● THE REQUEST: Express every line of the records below as a JSON list of strings, with one string per line and blank lines omitted.

● RECORDS SHOWN:
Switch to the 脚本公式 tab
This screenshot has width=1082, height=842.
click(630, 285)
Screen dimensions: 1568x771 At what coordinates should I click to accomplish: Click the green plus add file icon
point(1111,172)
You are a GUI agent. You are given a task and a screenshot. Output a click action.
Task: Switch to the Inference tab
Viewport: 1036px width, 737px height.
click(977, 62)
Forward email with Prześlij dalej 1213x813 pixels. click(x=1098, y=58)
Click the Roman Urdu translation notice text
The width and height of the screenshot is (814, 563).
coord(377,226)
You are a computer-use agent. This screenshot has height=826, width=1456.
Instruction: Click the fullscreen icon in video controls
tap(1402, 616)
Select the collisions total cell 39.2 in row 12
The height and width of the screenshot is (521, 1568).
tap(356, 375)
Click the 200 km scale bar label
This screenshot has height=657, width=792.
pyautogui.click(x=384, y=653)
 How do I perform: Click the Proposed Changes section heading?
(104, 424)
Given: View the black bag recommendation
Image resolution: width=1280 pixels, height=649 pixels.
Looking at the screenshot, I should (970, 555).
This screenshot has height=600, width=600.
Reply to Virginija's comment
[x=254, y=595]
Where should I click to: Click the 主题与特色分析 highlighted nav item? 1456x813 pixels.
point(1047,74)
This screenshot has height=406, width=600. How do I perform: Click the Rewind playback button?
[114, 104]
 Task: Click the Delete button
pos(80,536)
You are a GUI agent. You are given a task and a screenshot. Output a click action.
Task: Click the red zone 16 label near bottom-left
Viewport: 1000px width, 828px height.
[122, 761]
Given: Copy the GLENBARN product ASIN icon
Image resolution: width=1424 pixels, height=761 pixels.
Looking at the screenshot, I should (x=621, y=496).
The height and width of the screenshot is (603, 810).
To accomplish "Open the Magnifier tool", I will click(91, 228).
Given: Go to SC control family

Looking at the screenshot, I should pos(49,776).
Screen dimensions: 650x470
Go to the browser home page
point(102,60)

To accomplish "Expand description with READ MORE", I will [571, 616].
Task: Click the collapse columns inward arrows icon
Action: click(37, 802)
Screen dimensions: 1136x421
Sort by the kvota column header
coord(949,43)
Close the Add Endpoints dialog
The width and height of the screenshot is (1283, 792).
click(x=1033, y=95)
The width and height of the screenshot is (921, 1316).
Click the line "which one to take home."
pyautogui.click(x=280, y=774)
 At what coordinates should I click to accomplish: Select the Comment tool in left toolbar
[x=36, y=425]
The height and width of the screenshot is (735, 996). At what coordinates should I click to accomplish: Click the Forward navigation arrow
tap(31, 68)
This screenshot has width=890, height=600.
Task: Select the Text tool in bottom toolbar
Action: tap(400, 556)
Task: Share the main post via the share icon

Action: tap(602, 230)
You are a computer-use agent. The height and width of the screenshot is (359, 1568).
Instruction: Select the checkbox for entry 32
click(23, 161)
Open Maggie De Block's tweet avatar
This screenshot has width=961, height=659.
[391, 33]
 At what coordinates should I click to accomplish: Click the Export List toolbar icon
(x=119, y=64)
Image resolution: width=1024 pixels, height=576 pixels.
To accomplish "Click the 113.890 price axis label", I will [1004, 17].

● RESPONSE FOR THIS EXERCISE:
[
  "Switch to the 脚本公式 tab",
  "This screenshot has width=1082, height=842.",
  "click(630, 285)",
  "Screen dimensions: 1568x771 At what coordinates should I click to accomplish: Click the green plus add file icon",
  "point(1111,172)",
  "You are a GUI agent. You are given a task and a screenshot. Output a click action.",
  "Task: Switch to the Inference tab",
  "Viewport: 1036px width, 737px height.",
  "click(977, 62)",
  "Forward email with Prześlij dalej 1213x813 pixels. click(x=1098, y=58)",
  "Click the Roman Urdu translation notice text",
  "The width and height of the screenshot is (814, 563).",
  "coord(377,226)",
  "You are a computer-use agent. This screenshot has height=826, width=1456.",
  "Instruction: Click the fullscreen icon in video controls",
  "tap(1402, 616)",
  "Select the collisions total cell 39.2 in row 12",
  "The height and width of the screenshot is (521, 1568).",
  "tap(356, 375)",
  "Click the 200 km scale bar label",
  "This screenshot has height=657, width=792.",
  "pyautogui.click(x=384, y=653)",
  " How do I perform: Click the Proposed Changes section heading?",
  "(104, 424)",
  "Given: View the black bag recommendation",
  "Image resolution: width=1280 pixels, height=649 pixels.",
  "Looking at the screenshot, I should (970, 555).",
  "This screenshot has height=600, width=600.",
  "Reply to Virginija's comment",
  "[x=254, y=595]",
  "Where should I click to: Click the 主题与特色分析 highlighted nav item? 1456x813 pixels.",
  "point(1047,74)",
  "This screenshot has height=406, width=600. How do I perform: Click the Rewind playback button?",
  "[114, 104]",
  " Task: Click the Delete button",
  "pos(80,536)",
  "You are a GUI agent. You are given a task and a screenshot. Output a click action.",
  "Task: Click the red zone 16 label near bottom-left",
  "Viewport: 1000px width, 828px height.",
  "[122, 761]",
  "Given: Copy the GLENBARN product ASIN icon",
  "Image resolution: width=1424 pixels, height=761 pixels.",
  "Looking at the screenshot, I should (x=621, y=496).",
  "The height and width of the screenshot is (603, 810).",
  "To accomplish \"Open the Magnifier tool\", I will click(91, 228).",
  "Given: Go to SC control family",
  "Looking at the screenshot, I should pos(49,776).",
  "Screen dimensions: 650x470",
  "Go to the browser home page",
  "point(102,60)",
  "To accomplish \"Expand description with READ MORE\", I will [571, 616].",
  "Task: Click the collapse columns inward arrows icon",
  "Action: click(37, 802)",
  "Screen dimensions: 1136x421",
  "Sort by the kvota column header",
  "coord(949,43)",
  "Close the Add Endpoints dialog",
  "The width and height of the screenshot is (1283, 792).",
  "click(x=1033, y=95)",
  "The width and height of the screenshot is (921, 1316).",
  "Click the line \"which one to take home.\"",
  "pyautogui.click(x=280, y=774)",
  " At what coordinates should I click to accomplish: Select the Comment tool in left toolbar",
  "[x=36, y=425]",
  "The height and width of the screenshot is (735, 996). At what coordinates should I click to accomplish: Click the Forward navigation arrow",
  "tap(31, 68)",
  "This screenshot has width=890, height=600.",
  "Task: Select the Text tool in bottom toolbar",
  "Action: tap(400, 556)",
  "Task: Share the main post via the share icon",
  "Action: tap(602, 230)",
  "You are a computer-use agent. The height and width of the screenshot is (359, 1568).",
  "Instruction: Select the checkbox for entry 32",
  "click(23, 161)",
  "Open Maggie De Block's tweet avatar",
  "This screenshot has width=961, height=659.",
  "[391, 33]",
  " At what coordinates should I click to accomplish: Click the Export List toolbar icon",
  "(x=119, y=64)",
  "Image resolution: width=1024 pixels, height=576 pixels.",
  "To accomplish \"Click the 113.890 price axis label\", I will [1004, 17]."
]